The orange-bellied manakin is found at several locations in southeastern Venezuela. It is found mostly in southeastern Bolívar and central Amazonas states; it also occurs locally in northwestern and northeastern Bolívar. From Bolívar its range continues east across extreme northern Brazil and much of central Guyana. It inhabits the interior and edges of humid to wet foothill and montane forest. In eastern and southeastern Venezuela, Brazil, and western Guyana it is found on the lower slopes of tepuis. Further west in Venezuela and east in Guyana it is in more rolling and lower elevation country. In Venezuela it ranges in elevation mostly between 500 and 1800 m with sight records as low as 250 m. It also reaches 1800 m in Brazil.

==Behavior==
===Movement===

The orange-bellied manakin is a year-round resident.

===Feeding===

The orange-bellied manakin feeds on small fruit and insects. It usually forages singly or in pairs, grabbing its food while briefly hovering after a short flight from a perch. It apparently forages more actively when mixed-species feeding flocks are near but do not join them.

===Breeding===

The orange-bellied manakin's breeding season has not been determined.

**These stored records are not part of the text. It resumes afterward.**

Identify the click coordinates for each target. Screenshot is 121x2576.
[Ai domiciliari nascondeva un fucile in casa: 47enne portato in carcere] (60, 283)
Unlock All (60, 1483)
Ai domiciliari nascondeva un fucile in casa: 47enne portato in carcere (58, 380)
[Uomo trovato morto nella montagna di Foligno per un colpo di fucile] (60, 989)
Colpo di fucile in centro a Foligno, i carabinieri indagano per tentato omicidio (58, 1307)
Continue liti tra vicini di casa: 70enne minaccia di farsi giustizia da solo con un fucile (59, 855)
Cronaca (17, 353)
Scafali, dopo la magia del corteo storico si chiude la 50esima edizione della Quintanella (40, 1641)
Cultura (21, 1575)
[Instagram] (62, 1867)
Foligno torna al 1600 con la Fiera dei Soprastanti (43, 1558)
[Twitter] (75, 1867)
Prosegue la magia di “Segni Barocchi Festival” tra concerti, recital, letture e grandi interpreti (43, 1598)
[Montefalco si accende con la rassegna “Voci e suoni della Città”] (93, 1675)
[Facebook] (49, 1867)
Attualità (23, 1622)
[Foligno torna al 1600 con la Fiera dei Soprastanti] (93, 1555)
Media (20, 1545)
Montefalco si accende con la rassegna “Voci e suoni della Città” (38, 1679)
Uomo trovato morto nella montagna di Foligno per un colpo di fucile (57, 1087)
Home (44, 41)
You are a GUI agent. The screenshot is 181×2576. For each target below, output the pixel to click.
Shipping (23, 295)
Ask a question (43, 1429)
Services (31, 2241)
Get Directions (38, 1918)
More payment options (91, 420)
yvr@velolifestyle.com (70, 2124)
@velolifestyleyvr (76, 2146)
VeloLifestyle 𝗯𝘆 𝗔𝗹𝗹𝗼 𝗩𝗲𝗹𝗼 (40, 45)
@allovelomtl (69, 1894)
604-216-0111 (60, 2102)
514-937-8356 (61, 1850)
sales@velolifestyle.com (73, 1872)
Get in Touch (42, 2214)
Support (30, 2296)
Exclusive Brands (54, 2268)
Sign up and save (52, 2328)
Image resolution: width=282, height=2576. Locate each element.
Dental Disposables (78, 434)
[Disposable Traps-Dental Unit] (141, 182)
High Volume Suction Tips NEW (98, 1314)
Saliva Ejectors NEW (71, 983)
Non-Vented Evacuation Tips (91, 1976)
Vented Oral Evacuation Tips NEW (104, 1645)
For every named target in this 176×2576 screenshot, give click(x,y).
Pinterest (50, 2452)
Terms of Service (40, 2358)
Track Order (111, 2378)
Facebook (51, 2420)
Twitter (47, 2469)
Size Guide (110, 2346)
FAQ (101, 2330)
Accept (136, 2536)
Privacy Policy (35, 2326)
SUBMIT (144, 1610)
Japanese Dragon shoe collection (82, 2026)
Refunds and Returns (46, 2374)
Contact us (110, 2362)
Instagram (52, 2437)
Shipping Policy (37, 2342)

Males display to females, usually singly but sometimes in a large and loose "exploded" lek.

===Vocalization===

The male orange-bellied manakin's "advertising" call is "a short, nasal, slightly rising aank" that has been likened to a frog's voice. Other vocalizations include "a rapid warbling or fluttery series...whee-pee-pee-pi-pi-pe-pee", a "quavering wu WE WE wa we we wit", and a "short, slow trill, pr'r'r'r". The last is usually alternated with the aank call.

==Status==

The IUCN has assessed the snow-capped manakin as being of Least Concern. It has a large range; its population size is not known and is believed to be stable. No immediate threats have been identified. It is considered locally fairly common in much of Venezuela but very local in the lowlands to the west. "Montane forest in much of its range is extensive and mostly difficult of access."